For two years, Chezare Warren taught math at a middle school on Chicago’s Southwest Side, weathering the kinds of situations that keep so many men from pursuing teaching careers at elementary and secondary schools.
There were the usual jokes from friends about his low pay and cushy workday. There were the awkward moments with women who sometimes belittled his profession. There was the occasional whisper or suspicious glance from parents who questioned why a young man would choose to spend so much time with children.
Most troubling for Warren — one of six male teachers on a staff of more than 30 — was the look in the eyes of many of his young male students each semester who, lacking positive male role models at home, seemed to latch on to him for fatherly guidance.
“I learned early on to draw lines and establish boundaries with students,” Warren said. “I needed to instill in them that I wasn’t their father, I wasn’t their social worker.”
Those experiences, educators say, partly explain the ever-widening gender gap among teachers, a four-decade trend that many believe has had a profound impact on the way young boys and girls learn. That’s particularly true in urban communities, where more and more children are growing up without a steady male influence in their lives, experts say.
“You’re talking about something that has had a devastating impact on the academic success of young black men in their formative years,” said Phillip Jackson, president of the Black Star Project, a Chicago-based organization that promotes children’s education.
“Unfortunately, the males that become important in the lives of so many African-American and Latino boys are the gang leaders, the drug dealers, the hustlers — and if that’s all they see, that’s what they’ll become.” While male professors still far outnumber women at colleges and universities, their numbers are dwindling at lower grade levels around the country.
“We want our classrooms to reflect the world as a whole, and we put such a priority on hiring people of color.
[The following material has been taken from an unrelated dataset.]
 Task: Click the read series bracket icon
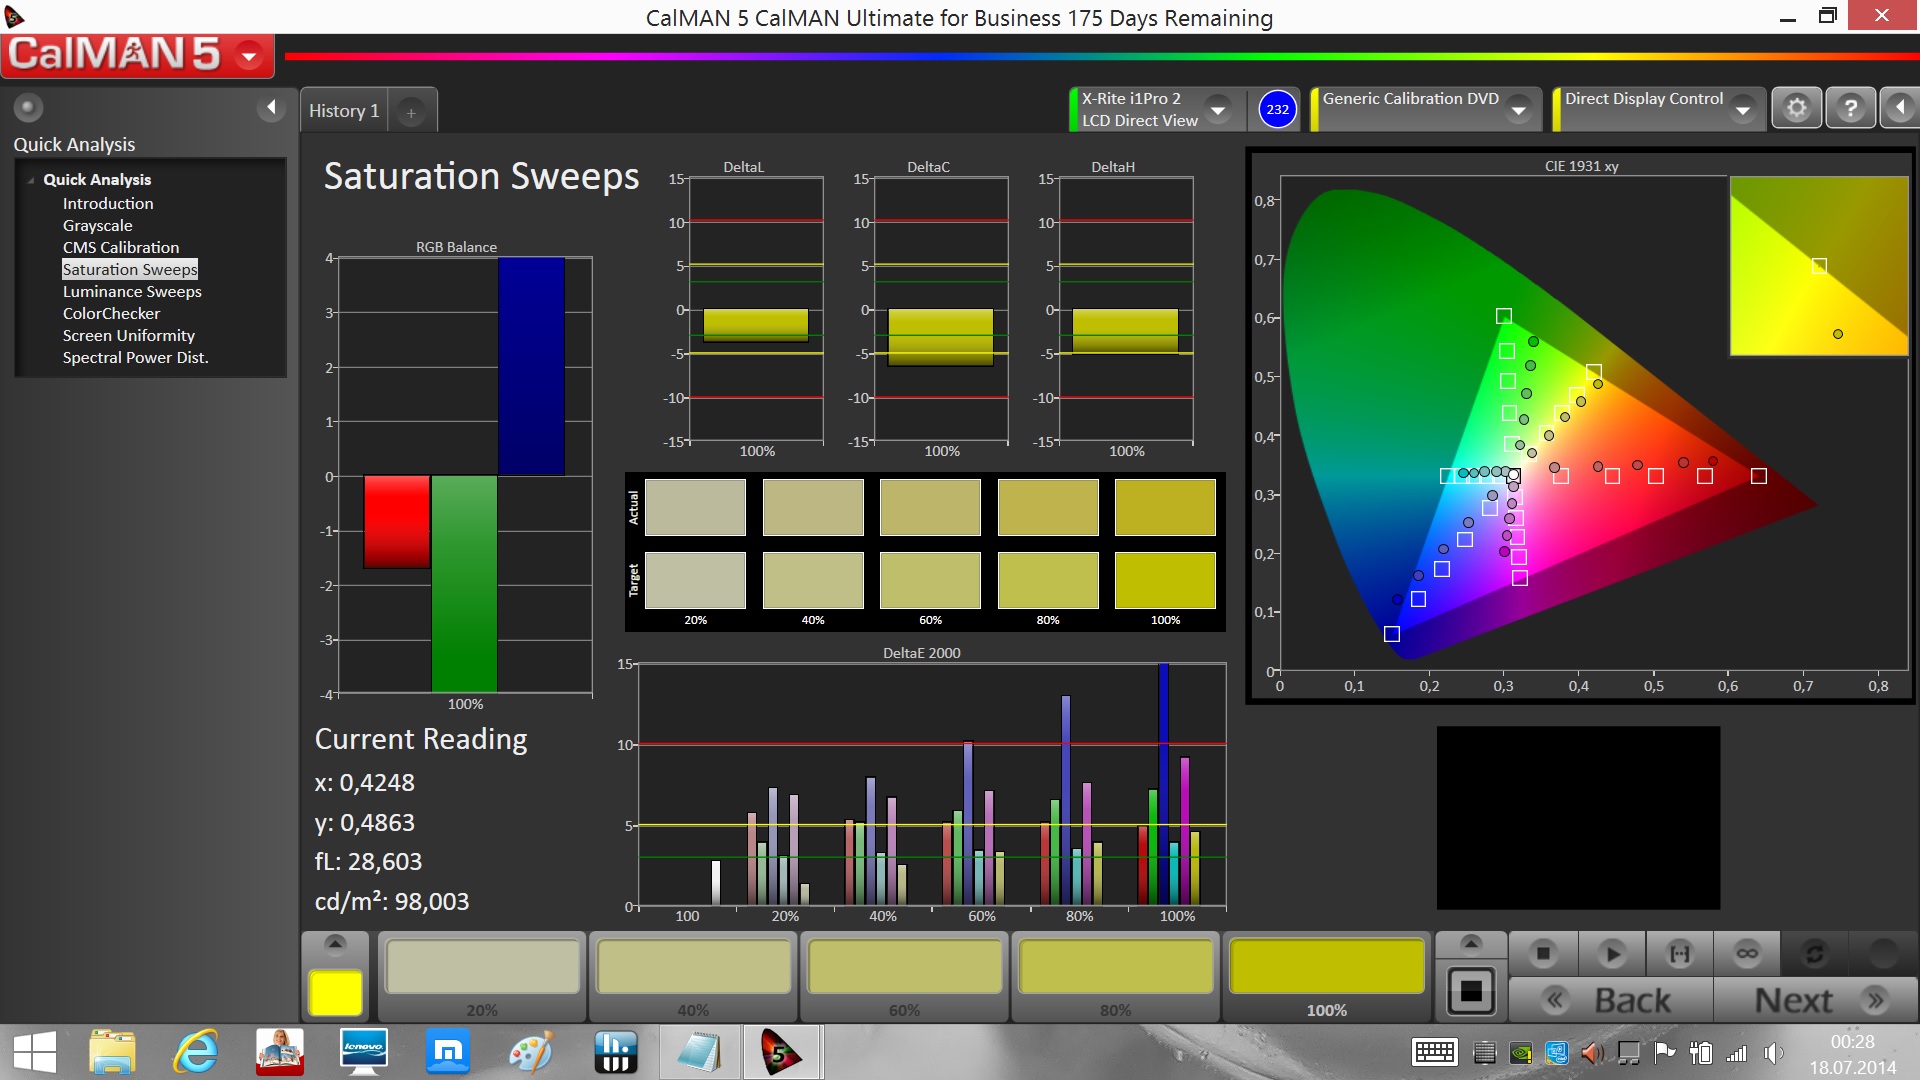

Why do we ignore gender?” asked Bryan Nelson, director of MenTeach, a Minneapolis-based advocacy group for male teachers. “The message we’re sending to boys is that, not only is teaching a women’s realm, but perhaps education is as well.”
Yet after decades of decline, Nelson and others are optimistic about a turnaround. Over the past year, Nelson said, thousands of men laid off from their careers in business, advertising, journalism and other white-collar professions are taking a fresh look at teaching, attracted by its seemingly stable work environment and the opportunity to make a difference in the lives of the next generation.
That optimism is shared in academic circles as well, although officials warn it’s too soon to say whether men really are seeking teacher certification in larger numbers than before. At National-Louis University in Chicago and other area schools that offer such programs, women still make up a strong majority. Officials said that disparity has not gone unnoticed but that their top concern is producing qualified teachers regardless of demographics.
“The optimal thing would be to have a diverse teaching staff at all levels,” said Harry Ross, chairman of secondary education at National-Louis. “But the key is to work ourselves away from the stereotypes that say women are better at certain things or men are better at other things.”
Increasingly, administrators are reluctant to hire a man to teach young children for fear of abuse allegations or outcry from parents. When the men are young, single and fresh out of college, the reluctance is even greater, said Valora Washington, president of the CAYL Institute in Massachusetts, which last fall released a study on the shortage of male teachers.
“I’ve heard from many men that they’ve just felt unwelcomed by their school administration,” Washington said. “Working with children is often not the problem — it’s working with the adults.”
Keilan Bonner, 29, an advanced-placement math teacher at King College Prep High School on Chicago’s South Side, said he connects to the boys in his class on a different level than a female teacher might.
“We talk about a lot of stuff they might not be comfortable sharing with others,” Bonner said. “They know I’m somebody they can talk to outside of class, and I think they appreciate that.”
Mike Schuelke, a fourth-grade teacher at Freedom Elementary School in Plainfield, said he was the first male teacher many of his students had ever had. And, he said, that seemed to bring him a certain respect.
“It may not last long, but you can see it there in the beginning,” said Schuelke, 31.
Warren, 27, said he also noticed that extra measure of respect in the beginning. But after two years teaching eighth-grade math at Calumet Middle School in Chicago’s Auburn-Gresham neighborhood, plus two years at other area schools, Warren left to pursue other interests. He is now enrolled in a doctoral program at the University of Illinois at Chicago and hopes one day to teach at a college.
“There’s a lot I really enjoyed about teaching,” Warren said. “But it wears on you, and there’s a lot that can discourage you. I felt like I needed a change.”